▶ [Work to complete]: Whenever a line in the records below contains "computer", pick it out.
(Beginning of Material provided)
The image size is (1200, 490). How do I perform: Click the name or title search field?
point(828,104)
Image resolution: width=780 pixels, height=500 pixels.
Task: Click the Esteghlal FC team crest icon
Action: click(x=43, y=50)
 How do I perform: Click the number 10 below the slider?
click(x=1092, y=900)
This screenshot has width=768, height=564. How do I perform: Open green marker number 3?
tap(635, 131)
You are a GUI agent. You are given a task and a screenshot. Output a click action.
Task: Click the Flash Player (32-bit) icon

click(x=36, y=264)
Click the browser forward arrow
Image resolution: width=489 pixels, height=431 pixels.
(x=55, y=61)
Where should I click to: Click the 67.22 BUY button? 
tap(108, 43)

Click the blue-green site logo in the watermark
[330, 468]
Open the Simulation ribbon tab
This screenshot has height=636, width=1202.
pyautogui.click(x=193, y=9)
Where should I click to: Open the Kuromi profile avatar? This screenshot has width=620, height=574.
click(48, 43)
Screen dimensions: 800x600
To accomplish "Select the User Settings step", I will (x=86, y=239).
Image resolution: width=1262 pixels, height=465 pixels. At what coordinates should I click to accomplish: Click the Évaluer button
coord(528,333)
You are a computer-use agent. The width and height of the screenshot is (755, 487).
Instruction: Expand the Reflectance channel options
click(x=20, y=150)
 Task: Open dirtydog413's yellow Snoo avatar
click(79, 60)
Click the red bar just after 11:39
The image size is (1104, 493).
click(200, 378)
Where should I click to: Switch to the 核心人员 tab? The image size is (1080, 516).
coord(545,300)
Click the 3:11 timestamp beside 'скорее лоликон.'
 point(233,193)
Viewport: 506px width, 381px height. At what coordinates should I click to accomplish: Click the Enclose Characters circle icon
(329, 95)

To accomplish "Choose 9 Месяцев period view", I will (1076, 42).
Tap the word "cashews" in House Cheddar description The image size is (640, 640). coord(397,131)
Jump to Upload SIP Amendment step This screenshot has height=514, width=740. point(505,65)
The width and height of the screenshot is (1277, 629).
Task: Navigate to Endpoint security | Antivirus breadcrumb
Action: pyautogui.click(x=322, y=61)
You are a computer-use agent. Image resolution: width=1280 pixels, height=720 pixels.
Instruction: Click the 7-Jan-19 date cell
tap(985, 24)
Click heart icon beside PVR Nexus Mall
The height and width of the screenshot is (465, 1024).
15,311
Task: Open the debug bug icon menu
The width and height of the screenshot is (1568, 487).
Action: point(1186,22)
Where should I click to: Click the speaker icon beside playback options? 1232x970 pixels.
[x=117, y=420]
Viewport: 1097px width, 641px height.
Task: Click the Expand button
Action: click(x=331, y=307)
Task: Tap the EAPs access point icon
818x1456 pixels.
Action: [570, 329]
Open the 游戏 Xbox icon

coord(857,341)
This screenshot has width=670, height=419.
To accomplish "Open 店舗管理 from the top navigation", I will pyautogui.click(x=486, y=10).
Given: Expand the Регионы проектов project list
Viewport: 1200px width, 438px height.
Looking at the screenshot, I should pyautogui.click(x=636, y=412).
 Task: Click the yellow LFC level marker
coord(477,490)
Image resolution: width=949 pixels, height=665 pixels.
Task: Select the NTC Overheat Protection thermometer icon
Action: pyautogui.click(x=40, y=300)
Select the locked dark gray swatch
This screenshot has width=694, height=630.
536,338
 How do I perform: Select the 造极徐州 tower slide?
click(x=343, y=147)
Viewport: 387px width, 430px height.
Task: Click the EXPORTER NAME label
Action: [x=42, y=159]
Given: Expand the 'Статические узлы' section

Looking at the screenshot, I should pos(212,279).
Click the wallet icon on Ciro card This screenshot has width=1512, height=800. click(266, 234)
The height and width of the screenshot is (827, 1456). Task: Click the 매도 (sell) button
(End of Material provided)
▶ [Solution to this task]:
You are a computer-use agent. The width and height of the screenshot is (755, 487).
You are a computer-use agent. Image resolution: width=1280 pixels, height=720 pixels.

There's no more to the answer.